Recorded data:
START

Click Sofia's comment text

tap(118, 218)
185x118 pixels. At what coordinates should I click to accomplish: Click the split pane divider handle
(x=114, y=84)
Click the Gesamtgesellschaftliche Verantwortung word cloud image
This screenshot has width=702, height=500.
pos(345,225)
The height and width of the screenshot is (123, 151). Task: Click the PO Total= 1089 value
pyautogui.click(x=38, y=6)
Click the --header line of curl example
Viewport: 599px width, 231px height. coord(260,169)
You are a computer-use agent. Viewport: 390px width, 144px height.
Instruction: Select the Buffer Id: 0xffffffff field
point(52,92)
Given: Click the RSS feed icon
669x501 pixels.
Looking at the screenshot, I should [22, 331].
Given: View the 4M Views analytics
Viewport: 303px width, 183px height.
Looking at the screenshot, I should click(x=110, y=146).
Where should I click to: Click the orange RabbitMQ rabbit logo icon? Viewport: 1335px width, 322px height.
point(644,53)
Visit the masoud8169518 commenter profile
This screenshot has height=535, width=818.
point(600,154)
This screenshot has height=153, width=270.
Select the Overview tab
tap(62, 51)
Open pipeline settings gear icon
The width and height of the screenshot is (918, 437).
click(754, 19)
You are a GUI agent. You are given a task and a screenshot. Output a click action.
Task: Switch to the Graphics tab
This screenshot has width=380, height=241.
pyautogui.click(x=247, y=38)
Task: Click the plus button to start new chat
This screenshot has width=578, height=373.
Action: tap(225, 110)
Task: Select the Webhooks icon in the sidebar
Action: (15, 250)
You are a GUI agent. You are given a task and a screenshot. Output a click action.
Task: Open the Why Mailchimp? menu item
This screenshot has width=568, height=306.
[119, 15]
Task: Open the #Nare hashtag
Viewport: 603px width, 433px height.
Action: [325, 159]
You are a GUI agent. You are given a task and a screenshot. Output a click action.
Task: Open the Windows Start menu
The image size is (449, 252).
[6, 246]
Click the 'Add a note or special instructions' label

END

## WHAT IS EXPECTED
Copy the material above verbatim, beginning at its first line and stopping after the line that contains "click(754, 19)".

## TASK SOLUTION
Click Sofia's comment text

tap(118, 218)
185x118 pixels. At what coordinates should I click to accomplish: Click the split pane divider handle
(x=114, y=84)
Click the Gesamtgesellschaftliche Verantwortung word cloud image
This screenshot has width=702, height=500.
pos(345,225)
The height and width of the screenshot is (123, 151). Task: Click the PO Total= 1089 value
pyautogui.click(x=38, y=6)
Click the --header line of curl example
Viewport: 599px width, 231px height. coord(260,169)
You are a computer-use agent. Viewport: 390px width, 144px height.
Instruction: Select the Buffer Id: 0xffffffff field
point(52,92)
Given: Click the RSS feed icon
669x501 pixels.
Looking at the screenshot, I should [22, 331].
Given: View the 4M Views analytics
Viewport: 303px width, 183px height.
Looking at the screenshot, I should click(x=110, y=146).
Where should I click to: Click the orange RabbitMQ rabbit logo icon? Viewport: 1335px width, 322px height.
point(644,53)
Visit the masoud8169518 commenter profile
This screenshot has height=535, width=818.
point(600,154)
This screenshot has height=153, width=270.
Select the Overview tab
tap(62, 51)
Open pipeline settings gear icon
The width and height of the screenshot is (918, 437).
click(754, 19)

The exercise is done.